Start of SUPPLIED MATERIAL
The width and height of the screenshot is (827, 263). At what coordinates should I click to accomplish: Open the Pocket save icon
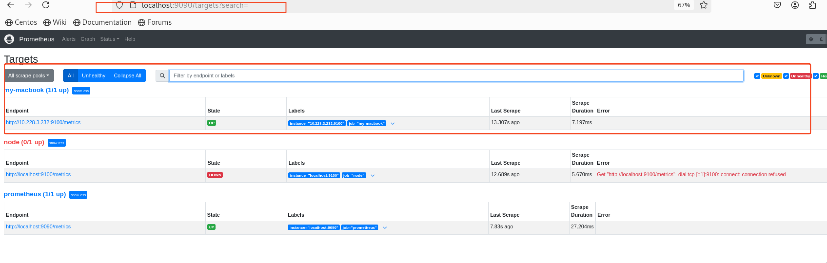click(777, 5)
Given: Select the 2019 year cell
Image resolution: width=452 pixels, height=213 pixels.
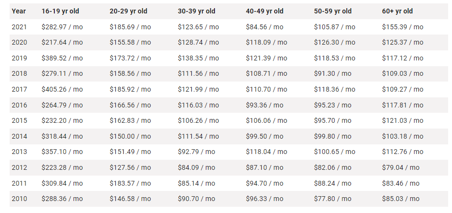Looking at the screenshot, I should [19, 58].
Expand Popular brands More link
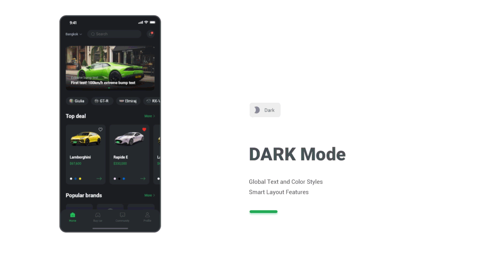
End of SUPPLIED MATERIAL
WHAT TO PRODUCE. Your answer must be an exact reproduction of all entries, containing no pictures.

EXERCISE RESPONSE.
The width and height of the screenshot is (827, 263). At what coordinates should I click to accomplish: Open the Pocket save icon
click(777, 5)
Given: Select the 2019 year cell
Image resolution: width=452 pixels, height=213 pixels.
Looking at the screenshot, I should [19, 58].
Expand Popular brands More link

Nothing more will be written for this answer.